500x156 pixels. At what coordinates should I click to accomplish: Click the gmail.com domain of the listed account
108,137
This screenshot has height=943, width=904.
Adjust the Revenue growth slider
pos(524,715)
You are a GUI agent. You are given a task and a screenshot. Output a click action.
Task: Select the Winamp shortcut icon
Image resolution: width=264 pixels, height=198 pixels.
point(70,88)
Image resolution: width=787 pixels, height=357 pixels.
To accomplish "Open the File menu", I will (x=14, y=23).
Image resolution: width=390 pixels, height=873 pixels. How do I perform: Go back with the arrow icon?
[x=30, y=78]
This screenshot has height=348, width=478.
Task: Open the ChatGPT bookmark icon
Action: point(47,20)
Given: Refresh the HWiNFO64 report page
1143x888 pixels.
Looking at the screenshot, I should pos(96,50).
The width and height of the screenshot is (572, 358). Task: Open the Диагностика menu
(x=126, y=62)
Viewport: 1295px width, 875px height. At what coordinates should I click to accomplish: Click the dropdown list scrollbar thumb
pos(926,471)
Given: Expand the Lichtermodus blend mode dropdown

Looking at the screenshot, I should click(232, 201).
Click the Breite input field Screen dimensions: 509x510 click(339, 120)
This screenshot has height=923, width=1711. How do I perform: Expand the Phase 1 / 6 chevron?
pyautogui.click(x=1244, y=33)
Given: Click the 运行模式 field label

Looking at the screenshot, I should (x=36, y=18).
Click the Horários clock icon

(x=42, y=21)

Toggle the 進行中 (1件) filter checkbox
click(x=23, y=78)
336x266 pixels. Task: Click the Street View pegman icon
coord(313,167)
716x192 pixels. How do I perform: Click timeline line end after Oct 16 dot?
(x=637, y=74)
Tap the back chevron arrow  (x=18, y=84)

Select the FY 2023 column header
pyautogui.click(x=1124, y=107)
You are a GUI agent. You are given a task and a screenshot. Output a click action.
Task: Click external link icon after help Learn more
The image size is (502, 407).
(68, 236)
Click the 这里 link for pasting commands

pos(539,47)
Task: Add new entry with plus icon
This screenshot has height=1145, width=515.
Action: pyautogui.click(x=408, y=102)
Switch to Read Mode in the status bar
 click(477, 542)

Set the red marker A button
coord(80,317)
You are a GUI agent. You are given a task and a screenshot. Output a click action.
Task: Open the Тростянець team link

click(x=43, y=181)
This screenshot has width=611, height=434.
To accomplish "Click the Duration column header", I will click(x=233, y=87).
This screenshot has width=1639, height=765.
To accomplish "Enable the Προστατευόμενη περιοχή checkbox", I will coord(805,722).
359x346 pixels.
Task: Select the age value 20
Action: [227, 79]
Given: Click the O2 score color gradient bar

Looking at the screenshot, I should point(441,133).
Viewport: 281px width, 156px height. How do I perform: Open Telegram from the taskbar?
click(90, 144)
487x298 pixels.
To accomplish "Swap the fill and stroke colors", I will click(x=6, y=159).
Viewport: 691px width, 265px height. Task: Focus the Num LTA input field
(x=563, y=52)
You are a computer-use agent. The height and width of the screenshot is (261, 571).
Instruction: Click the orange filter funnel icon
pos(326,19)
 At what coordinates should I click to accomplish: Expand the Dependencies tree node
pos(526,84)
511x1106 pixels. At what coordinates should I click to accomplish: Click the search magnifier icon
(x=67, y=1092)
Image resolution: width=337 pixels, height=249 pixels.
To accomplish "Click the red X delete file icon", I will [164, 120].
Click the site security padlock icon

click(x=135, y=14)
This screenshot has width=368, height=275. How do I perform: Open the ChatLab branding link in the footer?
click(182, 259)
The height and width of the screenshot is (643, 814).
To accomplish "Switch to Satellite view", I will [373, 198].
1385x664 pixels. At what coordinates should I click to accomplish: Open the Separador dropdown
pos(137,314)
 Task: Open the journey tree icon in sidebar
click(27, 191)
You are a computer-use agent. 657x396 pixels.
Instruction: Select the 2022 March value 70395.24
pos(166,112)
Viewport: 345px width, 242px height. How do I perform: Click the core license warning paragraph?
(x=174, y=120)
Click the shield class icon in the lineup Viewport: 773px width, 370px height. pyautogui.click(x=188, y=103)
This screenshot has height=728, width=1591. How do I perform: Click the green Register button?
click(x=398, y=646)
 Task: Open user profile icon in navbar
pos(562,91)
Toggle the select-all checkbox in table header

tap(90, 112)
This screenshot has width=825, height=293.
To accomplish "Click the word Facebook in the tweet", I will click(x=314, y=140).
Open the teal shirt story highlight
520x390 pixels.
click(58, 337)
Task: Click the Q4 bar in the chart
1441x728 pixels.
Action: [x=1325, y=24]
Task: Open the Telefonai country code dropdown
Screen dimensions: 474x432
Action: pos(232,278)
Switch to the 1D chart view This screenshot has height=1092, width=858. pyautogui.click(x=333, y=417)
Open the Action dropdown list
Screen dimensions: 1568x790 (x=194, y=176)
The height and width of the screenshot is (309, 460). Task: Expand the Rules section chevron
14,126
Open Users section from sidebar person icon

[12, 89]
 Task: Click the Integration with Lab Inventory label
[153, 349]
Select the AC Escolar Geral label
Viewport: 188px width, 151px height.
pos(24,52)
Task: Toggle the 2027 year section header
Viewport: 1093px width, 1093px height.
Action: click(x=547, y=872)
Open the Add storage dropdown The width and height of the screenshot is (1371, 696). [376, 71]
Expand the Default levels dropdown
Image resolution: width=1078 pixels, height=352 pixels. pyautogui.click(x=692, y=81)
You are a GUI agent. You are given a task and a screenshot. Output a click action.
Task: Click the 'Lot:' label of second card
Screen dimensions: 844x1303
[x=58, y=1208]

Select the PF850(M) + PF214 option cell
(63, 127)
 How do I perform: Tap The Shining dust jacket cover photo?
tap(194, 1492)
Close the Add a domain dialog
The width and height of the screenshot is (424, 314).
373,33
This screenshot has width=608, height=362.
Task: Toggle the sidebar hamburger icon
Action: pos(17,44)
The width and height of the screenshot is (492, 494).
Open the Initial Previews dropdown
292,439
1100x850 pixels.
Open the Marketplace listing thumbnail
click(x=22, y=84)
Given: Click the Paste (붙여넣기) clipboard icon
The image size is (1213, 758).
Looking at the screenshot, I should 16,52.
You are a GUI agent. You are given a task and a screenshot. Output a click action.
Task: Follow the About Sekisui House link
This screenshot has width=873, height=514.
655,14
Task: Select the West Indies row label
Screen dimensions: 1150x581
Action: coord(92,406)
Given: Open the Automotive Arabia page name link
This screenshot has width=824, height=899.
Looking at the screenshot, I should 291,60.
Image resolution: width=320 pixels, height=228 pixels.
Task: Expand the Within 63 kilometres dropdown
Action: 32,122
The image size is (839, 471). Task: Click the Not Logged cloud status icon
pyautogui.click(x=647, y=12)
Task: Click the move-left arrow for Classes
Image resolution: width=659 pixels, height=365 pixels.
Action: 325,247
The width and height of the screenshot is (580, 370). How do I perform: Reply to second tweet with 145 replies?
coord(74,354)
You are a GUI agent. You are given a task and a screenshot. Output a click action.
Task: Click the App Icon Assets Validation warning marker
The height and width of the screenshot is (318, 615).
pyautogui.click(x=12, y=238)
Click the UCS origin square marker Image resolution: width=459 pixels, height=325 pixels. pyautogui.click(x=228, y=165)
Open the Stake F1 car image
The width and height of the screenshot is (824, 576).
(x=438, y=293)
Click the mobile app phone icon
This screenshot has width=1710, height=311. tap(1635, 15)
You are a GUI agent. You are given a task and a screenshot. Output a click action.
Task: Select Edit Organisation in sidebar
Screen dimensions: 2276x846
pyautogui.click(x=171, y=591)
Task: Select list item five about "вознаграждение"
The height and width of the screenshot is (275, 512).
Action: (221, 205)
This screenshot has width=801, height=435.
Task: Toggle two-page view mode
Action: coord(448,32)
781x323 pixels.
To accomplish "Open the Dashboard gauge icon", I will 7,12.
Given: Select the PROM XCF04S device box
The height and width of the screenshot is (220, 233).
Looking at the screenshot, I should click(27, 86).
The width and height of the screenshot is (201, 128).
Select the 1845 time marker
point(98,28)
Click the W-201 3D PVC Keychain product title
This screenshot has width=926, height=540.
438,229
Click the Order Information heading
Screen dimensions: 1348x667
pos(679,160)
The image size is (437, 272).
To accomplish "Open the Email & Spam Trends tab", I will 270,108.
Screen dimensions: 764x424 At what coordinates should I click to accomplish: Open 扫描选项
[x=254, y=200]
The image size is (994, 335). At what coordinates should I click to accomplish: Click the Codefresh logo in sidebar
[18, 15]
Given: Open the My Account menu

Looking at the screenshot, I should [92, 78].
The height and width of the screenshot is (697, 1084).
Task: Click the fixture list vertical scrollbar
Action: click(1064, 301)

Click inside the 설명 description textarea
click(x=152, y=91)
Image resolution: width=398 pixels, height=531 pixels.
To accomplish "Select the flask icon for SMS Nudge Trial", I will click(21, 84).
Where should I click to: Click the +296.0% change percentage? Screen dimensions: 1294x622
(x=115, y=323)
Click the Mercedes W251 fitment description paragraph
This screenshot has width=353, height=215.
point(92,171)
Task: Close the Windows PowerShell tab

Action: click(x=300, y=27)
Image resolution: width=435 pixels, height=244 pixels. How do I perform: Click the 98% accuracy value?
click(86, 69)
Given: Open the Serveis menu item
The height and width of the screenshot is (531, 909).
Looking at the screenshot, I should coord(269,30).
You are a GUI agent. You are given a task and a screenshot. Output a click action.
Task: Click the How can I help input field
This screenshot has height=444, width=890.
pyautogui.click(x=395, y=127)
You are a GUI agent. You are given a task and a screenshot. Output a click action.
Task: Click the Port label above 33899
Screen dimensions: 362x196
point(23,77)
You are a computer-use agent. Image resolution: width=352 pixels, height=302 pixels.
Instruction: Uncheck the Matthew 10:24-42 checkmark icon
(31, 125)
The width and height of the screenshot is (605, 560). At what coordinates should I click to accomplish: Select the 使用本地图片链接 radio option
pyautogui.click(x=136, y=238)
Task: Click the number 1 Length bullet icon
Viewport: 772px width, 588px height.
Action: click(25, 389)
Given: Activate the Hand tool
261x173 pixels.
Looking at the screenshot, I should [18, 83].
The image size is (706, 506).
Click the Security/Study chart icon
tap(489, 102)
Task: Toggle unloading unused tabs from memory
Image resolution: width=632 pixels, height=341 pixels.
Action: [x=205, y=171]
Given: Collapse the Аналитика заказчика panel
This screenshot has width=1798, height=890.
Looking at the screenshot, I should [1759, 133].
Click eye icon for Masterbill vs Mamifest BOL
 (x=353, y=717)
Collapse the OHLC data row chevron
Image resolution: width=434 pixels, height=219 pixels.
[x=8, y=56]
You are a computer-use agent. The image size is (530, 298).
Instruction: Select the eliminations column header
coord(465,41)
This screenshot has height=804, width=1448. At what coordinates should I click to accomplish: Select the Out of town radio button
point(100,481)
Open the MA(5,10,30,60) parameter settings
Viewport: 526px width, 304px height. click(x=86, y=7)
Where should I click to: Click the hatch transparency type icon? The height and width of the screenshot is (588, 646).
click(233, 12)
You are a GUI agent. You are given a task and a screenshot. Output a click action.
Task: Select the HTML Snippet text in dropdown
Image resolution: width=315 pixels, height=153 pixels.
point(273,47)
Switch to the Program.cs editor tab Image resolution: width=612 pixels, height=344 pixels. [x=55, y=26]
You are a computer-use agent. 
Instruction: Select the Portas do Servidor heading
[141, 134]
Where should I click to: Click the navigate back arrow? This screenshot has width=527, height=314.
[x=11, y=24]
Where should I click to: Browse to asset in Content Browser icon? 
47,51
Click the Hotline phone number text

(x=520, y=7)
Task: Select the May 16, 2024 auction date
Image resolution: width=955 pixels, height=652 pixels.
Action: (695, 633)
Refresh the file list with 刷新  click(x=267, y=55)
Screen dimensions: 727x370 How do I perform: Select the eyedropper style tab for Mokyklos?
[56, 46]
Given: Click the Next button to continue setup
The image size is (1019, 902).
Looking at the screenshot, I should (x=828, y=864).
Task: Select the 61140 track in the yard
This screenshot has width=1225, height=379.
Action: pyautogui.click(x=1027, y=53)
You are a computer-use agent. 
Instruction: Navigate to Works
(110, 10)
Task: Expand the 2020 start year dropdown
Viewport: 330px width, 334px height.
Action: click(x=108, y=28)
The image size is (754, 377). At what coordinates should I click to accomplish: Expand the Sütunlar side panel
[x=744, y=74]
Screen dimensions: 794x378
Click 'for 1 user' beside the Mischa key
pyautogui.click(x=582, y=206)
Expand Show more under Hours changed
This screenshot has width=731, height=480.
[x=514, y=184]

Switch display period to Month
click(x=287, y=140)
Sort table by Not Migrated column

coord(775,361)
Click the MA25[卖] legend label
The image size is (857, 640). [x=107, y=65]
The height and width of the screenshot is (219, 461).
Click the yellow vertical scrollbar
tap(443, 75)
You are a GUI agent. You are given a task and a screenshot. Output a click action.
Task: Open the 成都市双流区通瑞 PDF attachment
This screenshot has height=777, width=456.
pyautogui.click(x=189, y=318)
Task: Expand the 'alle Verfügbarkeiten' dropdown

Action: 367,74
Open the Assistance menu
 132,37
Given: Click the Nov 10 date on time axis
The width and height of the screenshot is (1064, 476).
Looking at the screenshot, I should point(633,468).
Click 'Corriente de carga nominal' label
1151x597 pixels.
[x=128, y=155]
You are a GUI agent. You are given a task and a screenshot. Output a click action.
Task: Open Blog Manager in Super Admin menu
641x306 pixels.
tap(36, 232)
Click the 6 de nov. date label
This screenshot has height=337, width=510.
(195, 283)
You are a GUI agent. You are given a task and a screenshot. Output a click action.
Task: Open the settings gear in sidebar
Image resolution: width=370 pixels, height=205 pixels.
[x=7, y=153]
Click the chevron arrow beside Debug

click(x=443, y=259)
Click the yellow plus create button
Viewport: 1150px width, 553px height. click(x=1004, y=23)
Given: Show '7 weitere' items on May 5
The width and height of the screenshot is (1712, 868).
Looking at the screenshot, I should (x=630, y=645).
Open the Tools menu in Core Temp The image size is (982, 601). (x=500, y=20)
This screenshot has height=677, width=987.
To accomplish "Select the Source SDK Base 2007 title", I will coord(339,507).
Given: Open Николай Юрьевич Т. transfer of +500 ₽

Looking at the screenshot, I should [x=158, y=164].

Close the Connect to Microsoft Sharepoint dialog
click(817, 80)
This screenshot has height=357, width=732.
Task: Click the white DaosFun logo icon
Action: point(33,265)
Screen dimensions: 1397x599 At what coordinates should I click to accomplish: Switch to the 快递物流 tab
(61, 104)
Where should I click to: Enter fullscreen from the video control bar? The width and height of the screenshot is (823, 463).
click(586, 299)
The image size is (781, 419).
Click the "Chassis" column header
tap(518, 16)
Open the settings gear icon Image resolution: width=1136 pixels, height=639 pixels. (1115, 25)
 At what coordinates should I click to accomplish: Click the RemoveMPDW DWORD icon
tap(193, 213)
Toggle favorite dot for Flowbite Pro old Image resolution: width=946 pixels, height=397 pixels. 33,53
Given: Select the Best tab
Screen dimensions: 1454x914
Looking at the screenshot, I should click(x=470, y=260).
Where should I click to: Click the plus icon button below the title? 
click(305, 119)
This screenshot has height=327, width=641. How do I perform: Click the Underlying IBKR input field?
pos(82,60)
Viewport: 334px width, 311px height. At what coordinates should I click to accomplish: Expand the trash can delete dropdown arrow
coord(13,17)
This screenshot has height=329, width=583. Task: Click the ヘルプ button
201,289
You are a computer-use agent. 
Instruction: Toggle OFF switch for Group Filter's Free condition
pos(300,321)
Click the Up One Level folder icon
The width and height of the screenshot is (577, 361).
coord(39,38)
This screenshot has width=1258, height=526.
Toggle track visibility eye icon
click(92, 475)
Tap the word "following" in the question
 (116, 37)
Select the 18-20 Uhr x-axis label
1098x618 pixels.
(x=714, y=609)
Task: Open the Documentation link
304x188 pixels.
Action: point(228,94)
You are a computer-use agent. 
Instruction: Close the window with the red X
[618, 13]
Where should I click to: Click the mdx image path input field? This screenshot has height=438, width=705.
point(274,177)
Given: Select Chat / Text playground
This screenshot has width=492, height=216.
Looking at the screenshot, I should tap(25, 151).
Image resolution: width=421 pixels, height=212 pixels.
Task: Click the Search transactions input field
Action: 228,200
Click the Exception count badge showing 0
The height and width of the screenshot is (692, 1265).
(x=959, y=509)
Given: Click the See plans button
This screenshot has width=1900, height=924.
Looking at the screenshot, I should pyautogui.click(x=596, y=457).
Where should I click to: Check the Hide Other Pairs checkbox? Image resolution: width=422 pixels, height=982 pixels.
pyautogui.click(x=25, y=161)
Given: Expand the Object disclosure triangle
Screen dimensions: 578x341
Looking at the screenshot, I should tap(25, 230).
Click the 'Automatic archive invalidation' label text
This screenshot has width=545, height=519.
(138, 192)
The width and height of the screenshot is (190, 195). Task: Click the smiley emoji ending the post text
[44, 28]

_Instructions to follow_
Track down every line in the entries that includes the string "Refresh", and copy it.

_Result below_
Given: Refresh the HWiNFO64 report page
Refresh the file list with 刷新  click(x=267, y=55)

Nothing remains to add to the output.